Garey was first a teaching assistant. She quickly rose in the ranks to co-director with Lesa Griffiths, a UD professor in the Department of Animal and Food Sciences in the UD College of Agriculture and Natural Resources.
With her own farm at home in Kent County, Garey, the animal science agent and Kent County director of UD Cooperative Extension, has extensive knowledge of agriculture, which has proven invaluable for the program.
Since the program’s inception, Garey said she has enjoyed learning the different perspectives of the new students. But there is another thing she finds incredibly rewarding — the bonds built over the last quarter of a century with New Zealand farmers.
“We get to see how they respond to changes in trade, consumer demands and regulation — and how they respond to intergenerational transfer of farming operations,” Garey said.
In 2019, Garey was selected as a Nuffield Scholar, a program that develops future leaders in agriculture and connects them with other budding agricultural leaders across the world. Through the program, she met a fellow Nuffield Scholar, New Zealand farmer Hamish Murray.
“The value of that network cannot be underestimated,” Garey said.
In its early years, the winter New Zealand study abroad focused specifically on livestock production on pasture-based systems. Griffiths and Garey then broadened the scope of the program to engage students more generally on sustainable food production, in order to attract more students from across various disciplines in CANR. The course, Topics in Sustainable Farm Management (AGRI 240), became the staple course of the program, while the second course, which this past winter was Topics in International Animal Agriculture (ANFS 419), has varied over the years.
The program, based at Lincoln University, brings students to New Zealand’s South Island to learn about sustainable farm management, animal science and current trends in agriculture. Garey said over the years she and Griffiths have been going to New Zealand, they’ve seen an evolution in sustainable agriculture.
“We've definitely observed changes in the level and type of regulation that farms are dealing with — health and safety regulations, nutrient balancing, nitrogen leaching, fertilizer use and winter grazing,” Garey said.
Alongside that evolution, Garey and Griffiths have tried to teach a more social aspect of sustainability to their students.
“Sustainability not only includes land and natural resources,” Griffiths said. “Sustainability involves community.”
Griffiths and Garey hold the idea of community close to their hearts. Relationships — a core principle of community — have been key to the success of this study abroad program since the program first launched.

Long-lasting bonds
New Zealand is considered a global leader in sustainable agriculture and is well known for agricultural products such as kiwifruit, dairy products, beef, sheep meat, wool and wine.
The country’s agricultural industry isn’t heavily managed by people like U.S. agriculture is. There aren’t many barns, nor a lot of equipment to harvest feed for animals. Instead, most farm animals are out on pasture, harvesting their own feed themselves. They’re moved among the pasture and will graze on different parts of the grassland at different times, which helps improve soil and grass health.

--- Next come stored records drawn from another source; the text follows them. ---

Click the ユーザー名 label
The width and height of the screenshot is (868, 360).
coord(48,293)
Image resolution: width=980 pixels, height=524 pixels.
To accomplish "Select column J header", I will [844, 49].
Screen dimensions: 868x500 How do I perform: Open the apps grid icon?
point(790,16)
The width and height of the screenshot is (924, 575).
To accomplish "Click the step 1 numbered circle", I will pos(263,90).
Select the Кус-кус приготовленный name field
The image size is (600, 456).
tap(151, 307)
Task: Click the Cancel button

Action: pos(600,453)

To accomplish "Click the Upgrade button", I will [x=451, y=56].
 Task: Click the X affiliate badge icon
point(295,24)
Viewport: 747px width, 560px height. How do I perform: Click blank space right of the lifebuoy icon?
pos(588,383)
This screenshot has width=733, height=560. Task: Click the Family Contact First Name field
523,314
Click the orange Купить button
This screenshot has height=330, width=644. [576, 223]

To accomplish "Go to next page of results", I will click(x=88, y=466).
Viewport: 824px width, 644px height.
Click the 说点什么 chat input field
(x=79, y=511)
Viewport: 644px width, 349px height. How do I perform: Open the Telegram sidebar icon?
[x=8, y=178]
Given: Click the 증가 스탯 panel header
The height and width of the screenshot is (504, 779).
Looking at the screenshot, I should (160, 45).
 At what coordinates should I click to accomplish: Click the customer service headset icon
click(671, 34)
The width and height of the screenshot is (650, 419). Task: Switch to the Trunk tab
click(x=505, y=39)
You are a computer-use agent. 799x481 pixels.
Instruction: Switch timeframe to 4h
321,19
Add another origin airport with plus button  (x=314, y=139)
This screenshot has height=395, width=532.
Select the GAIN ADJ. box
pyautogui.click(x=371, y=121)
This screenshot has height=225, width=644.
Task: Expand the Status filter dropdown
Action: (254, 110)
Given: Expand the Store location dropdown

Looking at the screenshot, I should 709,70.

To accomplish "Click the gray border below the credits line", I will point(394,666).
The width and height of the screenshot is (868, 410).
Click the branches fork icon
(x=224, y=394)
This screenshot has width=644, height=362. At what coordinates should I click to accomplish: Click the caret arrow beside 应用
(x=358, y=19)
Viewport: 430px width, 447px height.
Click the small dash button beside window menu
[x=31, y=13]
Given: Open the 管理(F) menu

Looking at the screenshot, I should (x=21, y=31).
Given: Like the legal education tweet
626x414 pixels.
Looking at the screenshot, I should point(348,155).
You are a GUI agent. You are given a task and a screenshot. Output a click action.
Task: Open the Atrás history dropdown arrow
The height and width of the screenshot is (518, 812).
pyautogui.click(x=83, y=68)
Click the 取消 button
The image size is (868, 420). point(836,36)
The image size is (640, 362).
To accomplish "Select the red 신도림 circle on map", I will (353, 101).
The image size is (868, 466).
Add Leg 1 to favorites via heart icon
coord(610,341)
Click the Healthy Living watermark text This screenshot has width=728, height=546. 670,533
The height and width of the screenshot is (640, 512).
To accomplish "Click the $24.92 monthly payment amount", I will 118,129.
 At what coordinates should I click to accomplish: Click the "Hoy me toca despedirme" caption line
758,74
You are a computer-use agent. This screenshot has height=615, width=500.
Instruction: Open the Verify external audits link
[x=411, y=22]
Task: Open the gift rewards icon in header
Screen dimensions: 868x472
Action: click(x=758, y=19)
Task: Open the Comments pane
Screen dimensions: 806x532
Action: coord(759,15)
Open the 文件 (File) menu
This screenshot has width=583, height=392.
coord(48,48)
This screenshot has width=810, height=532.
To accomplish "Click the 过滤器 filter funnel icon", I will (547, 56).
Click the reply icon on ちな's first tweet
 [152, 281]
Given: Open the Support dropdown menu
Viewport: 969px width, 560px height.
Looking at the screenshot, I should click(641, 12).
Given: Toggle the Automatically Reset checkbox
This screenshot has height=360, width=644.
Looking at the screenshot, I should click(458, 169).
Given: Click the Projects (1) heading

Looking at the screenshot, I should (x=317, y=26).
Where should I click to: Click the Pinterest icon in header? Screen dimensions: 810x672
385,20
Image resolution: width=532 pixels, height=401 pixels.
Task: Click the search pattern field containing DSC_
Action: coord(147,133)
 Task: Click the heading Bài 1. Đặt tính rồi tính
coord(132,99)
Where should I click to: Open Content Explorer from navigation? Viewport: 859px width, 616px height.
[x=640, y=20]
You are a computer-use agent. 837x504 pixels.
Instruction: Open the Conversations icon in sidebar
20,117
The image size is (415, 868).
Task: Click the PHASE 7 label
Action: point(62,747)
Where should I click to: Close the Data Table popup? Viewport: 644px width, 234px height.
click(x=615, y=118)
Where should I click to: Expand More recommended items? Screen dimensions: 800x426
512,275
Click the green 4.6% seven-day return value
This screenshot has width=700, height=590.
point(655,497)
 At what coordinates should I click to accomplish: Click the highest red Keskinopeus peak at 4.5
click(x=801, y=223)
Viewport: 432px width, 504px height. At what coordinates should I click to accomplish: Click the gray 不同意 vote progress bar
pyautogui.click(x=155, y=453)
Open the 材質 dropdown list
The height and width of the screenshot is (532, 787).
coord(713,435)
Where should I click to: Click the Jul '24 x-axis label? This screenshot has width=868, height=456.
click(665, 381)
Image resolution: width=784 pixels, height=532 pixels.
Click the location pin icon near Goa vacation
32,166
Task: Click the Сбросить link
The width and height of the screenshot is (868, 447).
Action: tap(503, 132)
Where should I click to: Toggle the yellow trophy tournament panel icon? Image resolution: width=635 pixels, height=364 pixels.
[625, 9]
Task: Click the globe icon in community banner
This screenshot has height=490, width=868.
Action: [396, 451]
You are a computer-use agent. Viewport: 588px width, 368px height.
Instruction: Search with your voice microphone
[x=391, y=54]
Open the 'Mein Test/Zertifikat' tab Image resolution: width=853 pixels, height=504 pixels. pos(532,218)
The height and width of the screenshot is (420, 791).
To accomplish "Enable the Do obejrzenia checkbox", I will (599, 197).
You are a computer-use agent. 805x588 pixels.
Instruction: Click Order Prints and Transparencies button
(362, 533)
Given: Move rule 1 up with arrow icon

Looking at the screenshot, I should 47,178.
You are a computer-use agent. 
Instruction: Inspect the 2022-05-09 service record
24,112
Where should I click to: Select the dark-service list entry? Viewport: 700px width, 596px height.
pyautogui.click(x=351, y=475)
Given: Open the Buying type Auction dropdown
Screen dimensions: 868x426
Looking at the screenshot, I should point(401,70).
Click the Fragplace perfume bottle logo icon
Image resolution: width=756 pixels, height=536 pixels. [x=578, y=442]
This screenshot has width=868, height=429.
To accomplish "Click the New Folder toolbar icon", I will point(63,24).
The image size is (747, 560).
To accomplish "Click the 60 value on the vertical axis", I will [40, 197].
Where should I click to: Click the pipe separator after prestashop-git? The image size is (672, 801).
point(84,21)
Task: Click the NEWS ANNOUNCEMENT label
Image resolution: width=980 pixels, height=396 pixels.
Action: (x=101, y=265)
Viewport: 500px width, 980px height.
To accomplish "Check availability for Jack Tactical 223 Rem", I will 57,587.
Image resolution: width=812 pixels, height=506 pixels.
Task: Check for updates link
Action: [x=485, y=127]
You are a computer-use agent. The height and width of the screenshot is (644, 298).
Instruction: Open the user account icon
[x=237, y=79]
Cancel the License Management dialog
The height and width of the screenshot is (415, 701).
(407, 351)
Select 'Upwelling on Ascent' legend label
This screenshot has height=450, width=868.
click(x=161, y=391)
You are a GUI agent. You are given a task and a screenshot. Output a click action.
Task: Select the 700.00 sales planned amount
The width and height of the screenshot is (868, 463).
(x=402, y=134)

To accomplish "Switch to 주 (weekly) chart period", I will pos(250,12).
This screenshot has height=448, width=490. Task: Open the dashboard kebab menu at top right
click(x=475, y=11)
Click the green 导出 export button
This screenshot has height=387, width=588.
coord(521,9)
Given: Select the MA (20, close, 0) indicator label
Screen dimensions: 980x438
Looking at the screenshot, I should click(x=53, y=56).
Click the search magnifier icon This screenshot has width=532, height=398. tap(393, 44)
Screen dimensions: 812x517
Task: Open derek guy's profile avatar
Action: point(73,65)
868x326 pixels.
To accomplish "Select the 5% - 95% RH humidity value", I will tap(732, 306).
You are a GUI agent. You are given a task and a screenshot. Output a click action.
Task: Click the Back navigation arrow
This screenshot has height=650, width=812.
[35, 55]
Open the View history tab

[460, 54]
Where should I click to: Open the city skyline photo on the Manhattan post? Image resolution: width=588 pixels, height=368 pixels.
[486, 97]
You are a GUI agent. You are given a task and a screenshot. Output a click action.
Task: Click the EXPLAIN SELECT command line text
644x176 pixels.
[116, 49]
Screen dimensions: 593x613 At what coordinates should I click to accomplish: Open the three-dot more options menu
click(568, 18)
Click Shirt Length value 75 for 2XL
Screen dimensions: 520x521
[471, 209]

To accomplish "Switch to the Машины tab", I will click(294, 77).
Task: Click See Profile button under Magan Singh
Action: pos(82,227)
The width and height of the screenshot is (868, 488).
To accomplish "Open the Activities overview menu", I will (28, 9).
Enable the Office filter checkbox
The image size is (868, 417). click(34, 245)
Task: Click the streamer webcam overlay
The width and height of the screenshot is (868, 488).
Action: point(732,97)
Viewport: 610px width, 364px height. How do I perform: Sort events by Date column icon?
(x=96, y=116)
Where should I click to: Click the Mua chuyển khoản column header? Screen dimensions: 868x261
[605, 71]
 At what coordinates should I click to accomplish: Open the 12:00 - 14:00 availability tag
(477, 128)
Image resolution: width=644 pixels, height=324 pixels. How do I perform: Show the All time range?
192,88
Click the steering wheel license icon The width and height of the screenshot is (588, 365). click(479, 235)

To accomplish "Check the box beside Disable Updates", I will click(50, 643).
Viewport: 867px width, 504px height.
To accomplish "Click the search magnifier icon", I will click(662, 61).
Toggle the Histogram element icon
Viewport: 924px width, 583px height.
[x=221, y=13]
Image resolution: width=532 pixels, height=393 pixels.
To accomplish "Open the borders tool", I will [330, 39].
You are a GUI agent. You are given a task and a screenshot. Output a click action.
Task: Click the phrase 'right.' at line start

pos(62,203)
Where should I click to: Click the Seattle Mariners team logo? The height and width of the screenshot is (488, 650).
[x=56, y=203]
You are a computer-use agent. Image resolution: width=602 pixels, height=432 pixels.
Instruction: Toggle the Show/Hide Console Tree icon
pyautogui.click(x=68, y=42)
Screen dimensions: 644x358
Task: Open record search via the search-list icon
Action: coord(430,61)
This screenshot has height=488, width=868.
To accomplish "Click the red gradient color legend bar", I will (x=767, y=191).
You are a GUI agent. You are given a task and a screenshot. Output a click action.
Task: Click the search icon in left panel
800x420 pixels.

“I would almost call it an artform,” Griffiths said.
Farmers in New Zealand are especially thoughtful about the types of plants they choose based on the type of soil their farm has. The land’s topography, altitude, aspect and microclimate-environment dominate the way they manage their farm as well as farm policy decisions. Farmers even find ways to make plants available for their animals year-round. Beef cattle, dairy cattle and sheep graze on those plants, so farmers don’t have to harvest feed themselves.
Griffiths and Garey shared these concepts with this year’s study abroad cohort of 38 undergraduate students and two undergraduate teaching assistants through taking them to several farms. Students met with farmers, agricultural professionals and entrepreneurs to learn firsthand about agriculture in New Zealand.
Natalie Miller, a UD Class of 2002 animal science major, was on CANR’s second-ever New Zealand study abroad program. Even though the program was just in its beginning phase, she noticed the co-leaders had already planted the seeds for strong connections with farmers.
“People were willing to open up the doors to their farms and homes to all of us,” Miller said. “It was so early in those relationships I can’t even imagine how close people are now.”
Those connections have been valuable indeed. For the last three study abroad programs, Garey and Griffiths took students to tour Hamish Murray’s family farm, Bluff Station, which includes more than 30,000 acres of land that starts at sea level and runs inland more than 20 miles. The land’s natural boundaries are the inland Kaikoura mountains, the seaward Kaikoura mountains and the Clarence River. It’s one of the largest privately owned stations in all of the South Island.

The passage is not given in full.